____ The data

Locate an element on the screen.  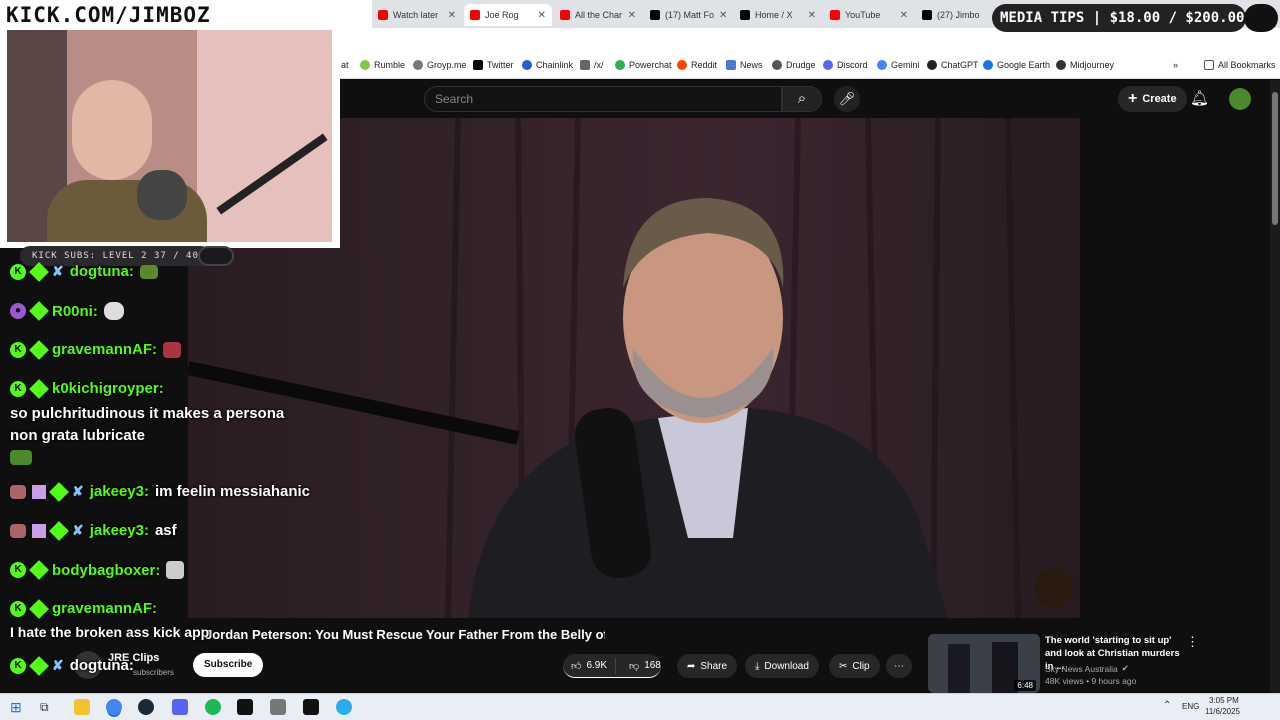
google-earth-icon is located at coordinates (988, 65).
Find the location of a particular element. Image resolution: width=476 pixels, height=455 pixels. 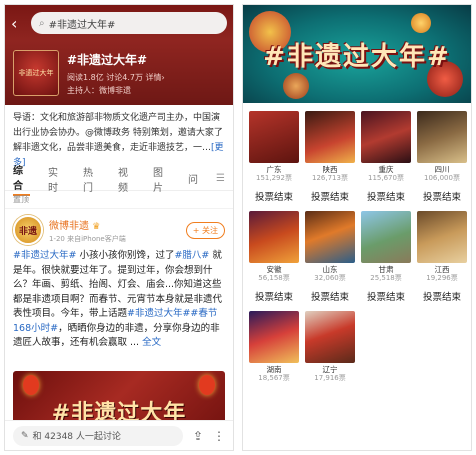

discuss-text: 和 42348 人一起讨论 is located at coordinates (76, 437).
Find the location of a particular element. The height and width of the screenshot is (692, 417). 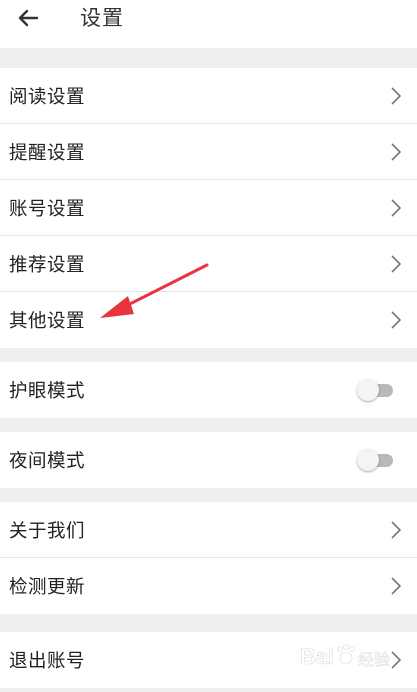

settings-item-logout: 退出账号 is located at coordinates (208, 660).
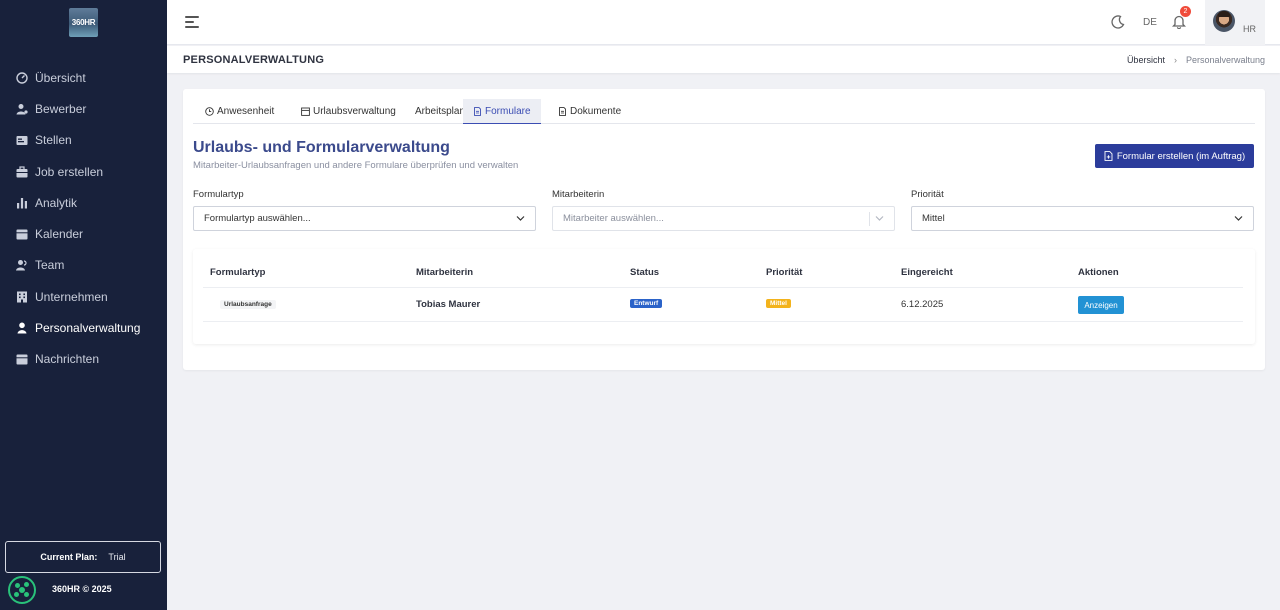  I want to click on tab-label: Arbeitsplan, so click(440, 112).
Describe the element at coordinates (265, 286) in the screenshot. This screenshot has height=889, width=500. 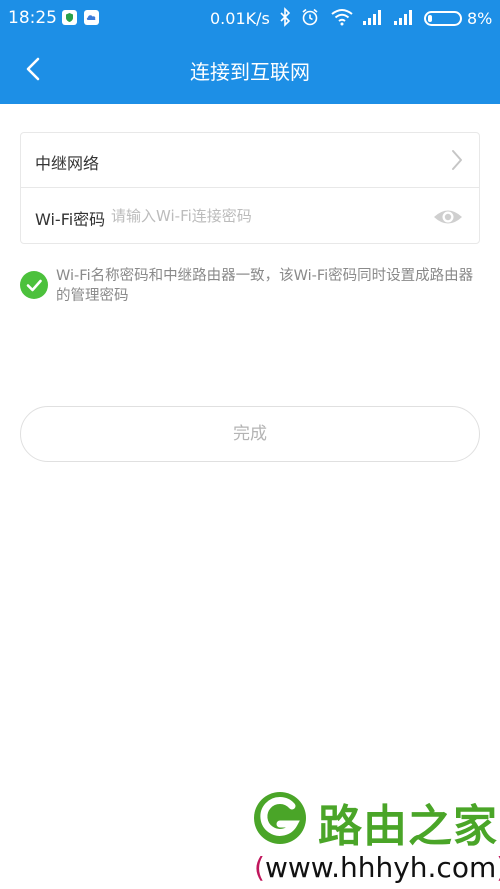
I see `note-text: Wi-Fi名称密码和中继路由器一致，该Wi-Fi密码同时设置成路由器的管理密码` at that location.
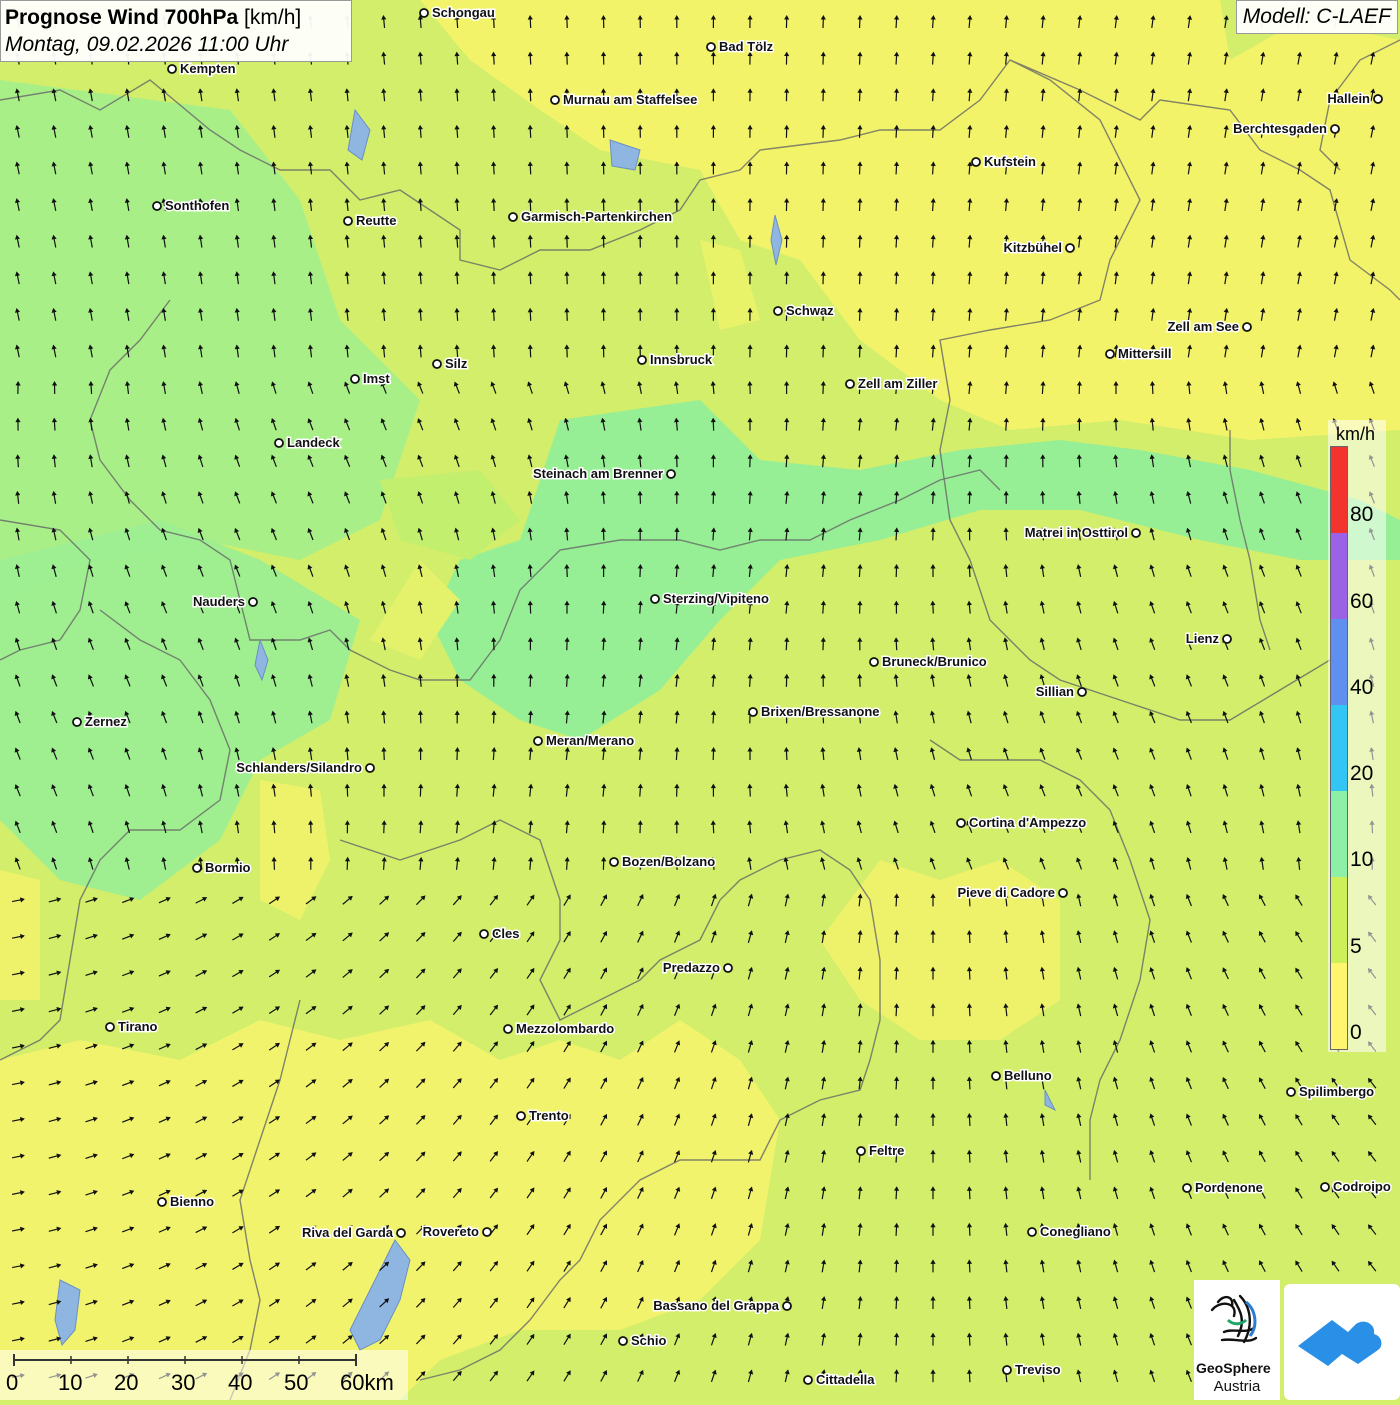 This screenshot has height=1405, width=1400. I want to click on legend-label: 40, so click(1362, 688).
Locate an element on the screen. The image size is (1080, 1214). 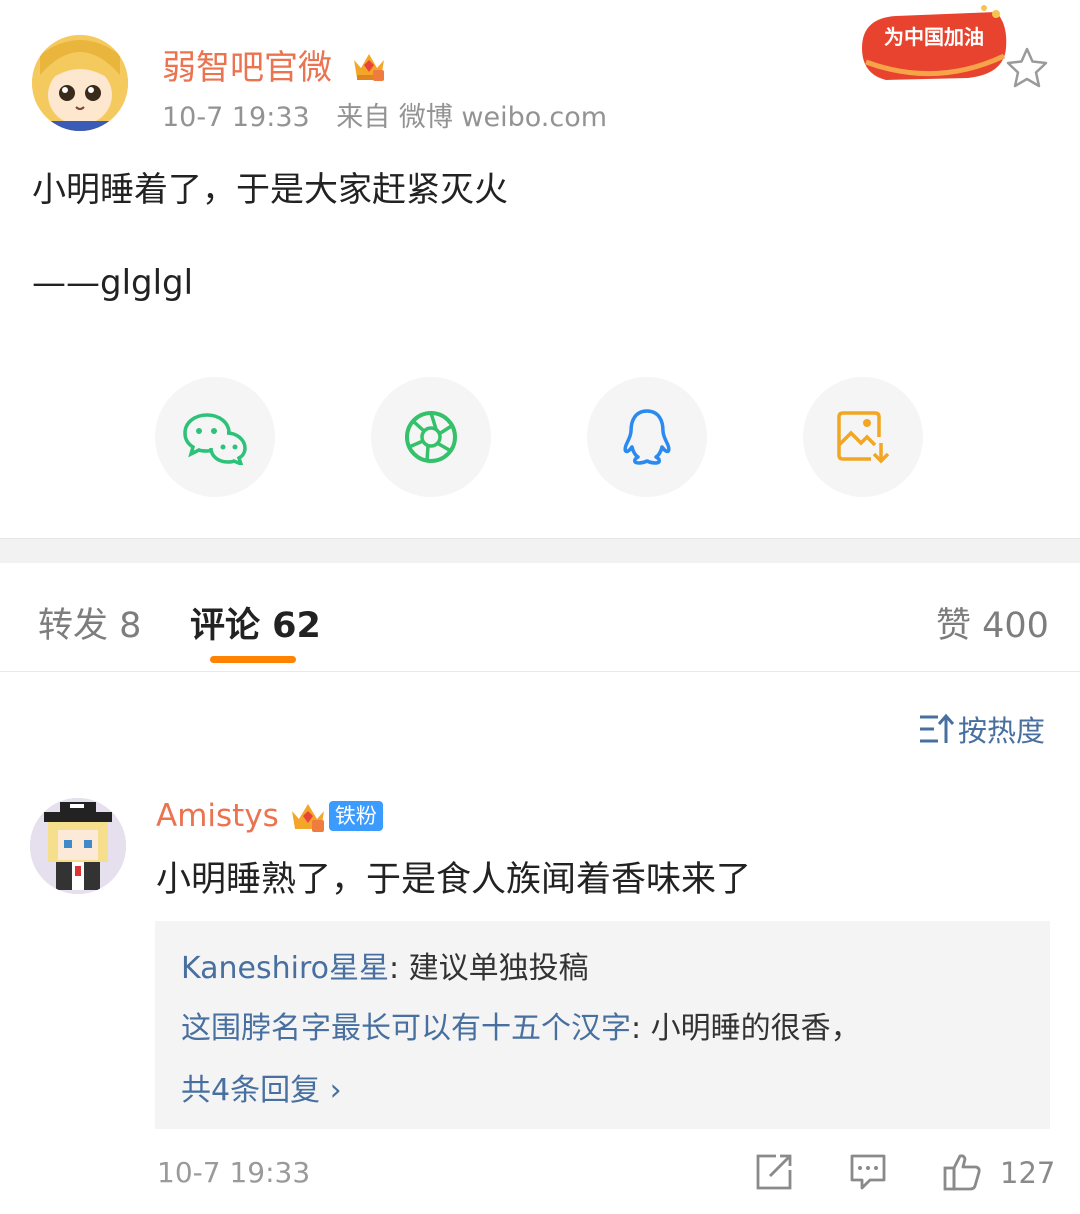
sort-button: 按热度 is located at coordinates (982, 729).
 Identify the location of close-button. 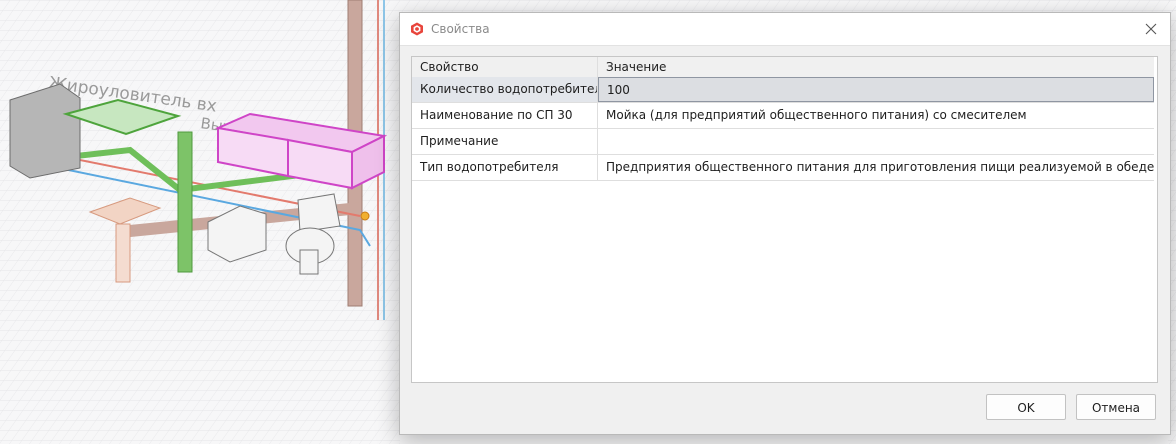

________

**Exercise details**
Return the lines above unchanged, starting with the first line and stopping after the line that contains "I want to click on tab-label: Arbeitsplan, so". Leave out the pictures.

**Your solution**
Locate an element on the screen.  
google-earth-icon is located at coordinates (988, 65).
Find the location of a particular element. Image resolution: width=476 pixels, height=455 pixels. 

discuss-text: 和 42348 人一起讨论 is located at coordinates (76, 437).
Find the location of a particular element. The height and width of the screenshot is (692, 417). 

settings-item-logout: 退出账号 is located at coordinates (208, 660).
  I want to click on tab-label: Arbeitsplan, so click(440, 112).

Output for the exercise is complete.